(Text and element pointing records)
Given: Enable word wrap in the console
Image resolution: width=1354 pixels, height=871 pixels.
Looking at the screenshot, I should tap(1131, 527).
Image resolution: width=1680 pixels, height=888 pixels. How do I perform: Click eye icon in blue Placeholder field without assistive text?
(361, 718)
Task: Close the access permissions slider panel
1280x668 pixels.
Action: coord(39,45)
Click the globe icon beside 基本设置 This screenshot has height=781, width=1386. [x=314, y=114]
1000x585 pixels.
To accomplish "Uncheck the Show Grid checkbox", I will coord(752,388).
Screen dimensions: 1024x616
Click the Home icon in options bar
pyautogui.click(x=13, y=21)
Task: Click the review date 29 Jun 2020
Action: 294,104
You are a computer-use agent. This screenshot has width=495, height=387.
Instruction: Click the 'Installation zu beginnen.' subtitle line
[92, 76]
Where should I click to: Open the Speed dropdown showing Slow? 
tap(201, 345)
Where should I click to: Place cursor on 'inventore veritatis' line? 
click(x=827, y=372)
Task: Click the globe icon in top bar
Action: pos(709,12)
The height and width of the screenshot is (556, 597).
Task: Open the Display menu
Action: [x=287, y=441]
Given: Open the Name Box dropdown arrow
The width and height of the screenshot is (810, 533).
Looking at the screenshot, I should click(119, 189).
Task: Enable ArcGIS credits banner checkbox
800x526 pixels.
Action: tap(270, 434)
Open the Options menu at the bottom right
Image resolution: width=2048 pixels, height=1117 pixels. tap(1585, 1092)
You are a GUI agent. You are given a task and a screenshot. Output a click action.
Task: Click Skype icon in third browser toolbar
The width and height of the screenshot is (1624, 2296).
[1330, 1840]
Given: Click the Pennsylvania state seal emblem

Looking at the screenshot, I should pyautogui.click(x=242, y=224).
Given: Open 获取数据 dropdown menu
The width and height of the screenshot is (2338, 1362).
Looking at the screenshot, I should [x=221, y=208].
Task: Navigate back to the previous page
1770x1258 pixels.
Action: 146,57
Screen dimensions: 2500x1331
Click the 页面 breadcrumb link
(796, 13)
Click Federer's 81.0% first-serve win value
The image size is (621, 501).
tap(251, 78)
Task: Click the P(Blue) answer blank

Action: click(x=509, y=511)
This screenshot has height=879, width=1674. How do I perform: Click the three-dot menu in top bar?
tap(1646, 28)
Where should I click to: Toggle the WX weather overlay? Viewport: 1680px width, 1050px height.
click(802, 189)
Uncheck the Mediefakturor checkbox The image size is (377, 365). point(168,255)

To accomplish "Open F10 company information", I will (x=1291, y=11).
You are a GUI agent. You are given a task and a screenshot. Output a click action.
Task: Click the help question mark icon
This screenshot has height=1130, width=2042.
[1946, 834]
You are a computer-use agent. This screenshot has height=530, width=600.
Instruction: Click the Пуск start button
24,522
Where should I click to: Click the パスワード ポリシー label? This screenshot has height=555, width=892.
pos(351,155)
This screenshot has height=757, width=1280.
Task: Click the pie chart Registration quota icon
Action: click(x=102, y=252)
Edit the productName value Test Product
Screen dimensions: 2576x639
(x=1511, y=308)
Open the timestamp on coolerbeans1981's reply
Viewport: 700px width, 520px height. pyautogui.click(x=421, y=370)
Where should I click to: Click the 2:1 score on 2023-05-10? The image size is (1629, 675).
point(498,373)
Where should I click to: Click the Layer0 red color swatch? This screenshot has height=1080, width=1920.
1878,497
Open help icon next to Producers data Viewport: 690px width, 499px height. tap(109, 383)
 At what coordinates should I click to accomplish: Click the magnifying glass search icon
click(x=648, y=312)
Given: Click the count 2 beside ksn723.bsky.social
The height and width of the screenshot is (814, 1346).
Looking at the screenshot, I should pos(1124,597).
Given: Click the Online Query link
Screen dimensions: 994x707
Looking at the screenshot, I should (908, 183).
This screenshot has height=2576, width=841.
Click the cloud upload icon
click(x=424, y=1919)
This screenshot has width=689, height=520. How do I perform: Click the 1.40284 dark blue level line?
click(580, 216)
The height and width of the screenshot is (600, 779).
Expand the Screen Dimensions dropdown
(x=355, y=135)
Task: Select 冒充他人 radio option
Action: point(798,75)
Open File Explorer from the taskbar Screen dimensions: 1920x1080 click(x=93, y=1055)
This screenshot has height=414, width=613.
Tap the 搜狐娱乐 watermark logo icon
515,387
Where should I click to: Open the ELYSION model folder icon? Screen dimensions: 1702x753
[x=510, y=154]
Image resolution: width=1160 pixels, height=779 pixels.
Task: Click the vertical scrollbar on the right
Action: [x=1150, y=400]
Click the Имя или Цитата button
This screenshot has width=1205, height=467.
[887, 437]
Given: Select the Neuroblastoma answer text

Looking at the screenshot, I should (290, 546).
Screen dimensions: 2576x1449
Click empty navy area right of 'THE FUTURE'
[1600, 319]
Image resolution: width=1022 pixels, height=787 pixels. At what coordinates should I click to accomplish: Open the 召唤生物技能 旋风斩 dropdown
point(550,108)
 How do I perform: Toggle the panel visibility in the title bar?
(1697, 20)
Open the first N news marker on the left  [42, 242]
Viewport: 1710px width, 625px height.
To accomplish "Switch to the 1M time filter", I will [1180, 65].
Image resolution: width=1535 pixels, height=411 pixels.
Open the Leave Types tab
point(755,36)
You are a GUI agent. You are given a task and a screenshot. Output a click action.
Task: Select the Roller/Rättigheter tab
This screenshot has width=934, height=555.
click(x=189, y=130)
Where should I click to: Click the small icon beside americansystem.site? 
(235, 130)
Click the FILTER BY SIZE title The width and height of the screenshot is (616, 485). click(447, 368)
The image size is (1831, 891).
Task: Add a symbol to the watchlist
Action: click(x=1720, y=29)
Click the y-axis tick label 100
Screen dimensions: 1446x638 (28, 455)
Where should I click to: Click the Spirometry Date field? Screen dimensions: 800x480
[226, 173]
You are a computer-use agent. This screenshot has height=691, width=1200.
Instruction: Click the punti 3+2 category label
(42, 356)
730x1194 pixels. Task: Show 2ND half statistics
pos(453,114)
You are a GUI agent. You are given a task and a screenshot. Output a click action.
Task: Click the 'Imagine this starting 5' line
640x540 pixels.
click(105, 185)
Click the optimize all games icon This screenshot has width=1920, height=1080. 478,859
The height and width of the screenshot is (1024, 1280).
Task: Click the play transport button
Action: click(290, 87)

» What the exercise asks
Return, unchanged, the lines of the records that begin with the line containing "Given: Click the count" and end with the line containing "click(x=424, y=1919)", including both of those lines.

» Result below
Given: Click the count 2 beside ksn723.bsky.social
The height and width of the screenshot is (814, 1346).
Looking at the screenshot, I should pos(1124,597).
Given: Click the Online Query link
Screen dimensions: 994x707
Looking at the screenshot, I should (908, 183).
This screenshot has height=2576, width=841.
Click the cloud upload icon
click(x=424, y=1919)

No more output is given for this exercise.